Objective & Background.
Intrinsic variability and climate change pose serious challenges to the energy sector, which requires a growing amount of climate information at all time and spatial scales to put in action effective adaptation strategies. In this context, climate projections are a crucial tool to inform energy companies about the future state of the climate. However, when comparing projections to observed data, it becomes evident that the simplifications contained in climate models induce biases in the simulated climate variables. For this reason, bias correction (BC) is a necessary step to adjust model outputs. We assess the performance of Cumulative Density Function transform (CDF-t) BC, consisting of a remapping of the entire CDF, instead of the mean and variance only. As a main drawback, this method does not consider temporal dependence explicitly, and it is performed on each grid point separately, assuming spatial independence. We aim at assessing the capability of CDF-t BC to preserve temporal correlations at different time horizons, including seasonality and inter-annual variability. Moreover, we investigate whether neglecting spatial dependence introduces spurious spatial correlations in the corrected data.
We consider a dataset consisting of eleven EURO-CORDEX 3-hourly simulations at a spatial resolution of 0.25° over the period 1951-2100 for Europe. We assess the BC performance on four relevant variables for the energy sector, i.e. near-surface temperature, precipitation, wind speed and surface solar radiation. Projections are compared to observations provided in the E-OBS v18.0e dataset for the period 1951-2017. To measure the BC performance, we quantify the displacement of both raw and adjusted projections from the observations in terms of: trends; autocorrelation (lags equal to 1, 7, 28, 183, 365 days); global (spatial correlogram, global Moran's I) and local (local Moran's I) measures of spatial correlation.

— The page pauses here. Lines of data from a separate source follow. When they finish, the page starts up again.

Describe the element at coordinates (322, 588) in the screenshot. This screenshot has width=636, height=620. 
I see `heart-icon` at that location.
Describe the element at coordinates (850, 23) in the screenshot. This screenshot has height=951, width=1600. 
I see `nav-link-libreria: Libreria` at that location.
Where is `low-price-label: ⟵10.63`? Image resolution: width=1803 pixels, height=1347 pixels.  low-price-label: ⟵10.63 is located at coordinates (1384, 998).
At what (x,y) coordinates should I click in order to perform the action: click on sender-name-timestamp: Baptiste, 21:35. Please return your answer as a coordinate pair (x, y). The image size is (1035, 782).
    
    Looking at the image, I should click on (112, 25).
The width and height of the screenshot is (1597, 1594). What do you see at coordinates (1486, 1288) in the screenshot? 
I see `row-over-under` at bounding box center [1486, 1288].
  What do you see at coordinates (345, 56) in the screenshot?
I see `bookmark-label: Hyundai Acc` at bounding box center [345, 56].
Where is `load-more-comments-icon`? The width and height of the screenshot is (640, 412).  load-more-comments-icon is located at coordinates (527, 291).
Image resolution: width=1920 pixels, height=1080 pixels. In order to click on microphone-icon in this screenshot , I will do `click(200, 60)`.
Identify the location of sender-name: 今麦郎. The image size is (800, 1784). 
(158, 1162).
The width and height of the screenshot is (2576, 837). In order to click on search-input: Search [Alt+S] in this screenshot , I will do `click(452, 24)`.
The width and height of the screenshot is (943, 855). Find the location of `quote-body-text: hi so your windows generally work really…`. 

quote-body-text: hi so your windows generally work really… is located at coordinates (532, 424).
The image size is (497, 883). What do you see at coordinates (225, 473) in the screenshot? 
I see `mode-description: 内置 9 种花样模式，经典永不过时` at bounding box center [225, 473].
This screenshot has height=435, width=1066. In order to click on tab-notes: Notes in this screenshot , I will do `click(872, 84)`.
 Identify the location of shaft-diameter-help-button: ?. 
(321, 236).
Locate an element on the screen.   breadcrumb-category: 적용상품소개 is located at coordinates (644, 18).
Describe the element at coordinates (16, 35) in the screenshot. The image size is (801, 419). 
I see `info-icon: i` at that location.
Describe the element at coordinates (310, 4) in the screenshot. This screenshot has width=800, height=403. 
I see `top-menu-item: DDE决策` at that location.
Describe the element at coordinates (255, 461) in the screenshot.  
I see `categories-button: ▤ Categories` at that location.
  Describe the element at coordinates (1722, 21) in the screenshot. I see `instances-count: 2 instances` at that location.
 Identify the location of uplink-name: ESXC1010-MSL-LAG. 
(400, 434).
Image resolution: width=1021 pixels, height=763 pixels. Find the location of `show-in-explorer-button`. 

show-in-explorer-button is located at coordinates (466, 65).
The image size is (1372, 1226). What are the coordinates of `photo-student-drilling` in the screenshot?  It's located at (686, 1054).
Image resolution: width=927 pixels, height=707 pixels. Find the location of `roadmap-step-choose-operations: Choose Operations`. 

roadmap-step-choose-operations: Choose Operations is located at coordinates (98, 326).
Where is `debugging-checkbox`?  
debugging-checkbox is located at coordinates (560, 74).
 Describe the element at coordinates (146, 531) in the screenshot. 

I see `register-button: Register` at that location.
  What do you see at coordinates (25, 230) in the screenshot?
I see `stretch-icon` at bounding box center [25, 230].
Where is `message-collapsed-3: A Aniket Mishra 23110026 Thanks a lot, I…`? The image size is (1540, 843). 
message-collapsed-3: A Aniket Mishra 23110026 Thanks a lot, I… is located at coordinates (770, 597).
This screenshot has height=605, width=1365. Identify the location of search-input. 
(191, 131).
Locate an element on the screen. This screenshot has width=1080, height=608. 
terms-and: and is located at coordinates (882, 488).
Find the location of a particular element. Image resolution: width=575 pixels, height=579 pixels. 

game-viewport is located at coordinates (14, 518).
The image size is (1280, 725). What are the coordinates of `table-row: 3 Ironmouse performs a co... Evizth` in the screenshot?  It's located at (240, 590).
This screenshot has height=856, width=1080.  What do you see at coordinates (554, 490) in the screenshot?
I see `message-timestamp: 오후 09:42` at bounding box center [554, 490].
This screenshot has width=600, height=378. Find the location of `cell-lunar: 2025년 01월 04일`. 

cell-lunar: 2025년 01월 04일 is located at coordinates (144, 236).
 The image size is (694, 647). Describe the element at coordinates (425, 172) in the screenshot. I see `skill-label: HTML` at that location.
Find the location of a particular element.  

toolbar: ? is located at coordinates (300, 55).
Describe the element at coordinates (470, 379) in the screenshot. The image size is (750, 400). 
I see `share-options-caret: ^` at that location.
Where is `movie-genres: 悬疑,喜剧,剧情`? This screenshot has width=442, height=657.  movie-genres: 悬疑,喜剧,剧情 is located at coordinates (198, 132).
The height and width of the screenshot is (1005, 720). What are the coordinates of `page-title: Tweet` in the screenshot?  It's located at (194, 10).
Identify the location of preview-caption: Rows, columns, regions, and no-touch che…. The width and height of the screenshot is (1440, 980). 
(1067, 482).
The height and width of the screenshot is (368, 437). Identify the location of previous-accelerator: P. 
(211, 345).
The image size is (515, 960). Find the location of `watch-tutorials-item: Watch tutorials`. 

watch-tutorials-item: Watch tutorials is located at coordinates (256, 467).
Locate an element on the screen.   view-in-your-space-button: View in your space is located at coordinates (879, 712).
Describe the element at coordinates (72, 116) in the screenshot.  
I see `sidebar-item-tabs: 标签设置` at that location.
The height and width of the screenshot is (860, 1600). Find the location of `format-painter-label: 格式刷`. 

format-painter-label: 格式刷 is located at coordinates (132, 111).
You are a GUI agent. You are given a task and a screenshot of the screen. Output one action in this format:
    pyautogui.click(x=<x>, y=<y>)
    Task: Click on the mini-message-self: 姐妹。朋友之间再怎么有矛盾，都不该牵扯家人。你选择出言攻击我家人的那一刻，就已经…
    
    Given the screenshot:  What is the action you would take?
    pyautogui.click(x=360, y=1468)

The latter is estimated for selected percentiles of the difference between raw and adjusted detrended projections, divided by season. In a second step, the methodology may be extended to the assessment of cross-variable correlations.
Currently available results concern near-surface temperature projections from the WRF381P model forced by the IPSL-CM5A-MR under the RCP 8.5 scenario. Regarding trends, differences from observations appear to be negligible for both raw and adjusted data. On the other hand, differences in autocorrelation are more important, especially at seasonal and inter-annual lags, but sensibly decreased by BC. Finally, spatial autocorrelation is significant, with global Moran's I higher than 0.90 for all cases and slowly decaying correlograms; both spatial correlograms and local Moran's I show different patterns depending on the selected season and percentile.
Preliminary results indicate that some dynamical properties of climate projections are affected by BC, and that the assumption of spatial independence is not realistic, introducing spurious spatial correlations. This may suggest the need to improve BC to preserve not only the CDF, but also temporal and spatial dependence present in climate variables.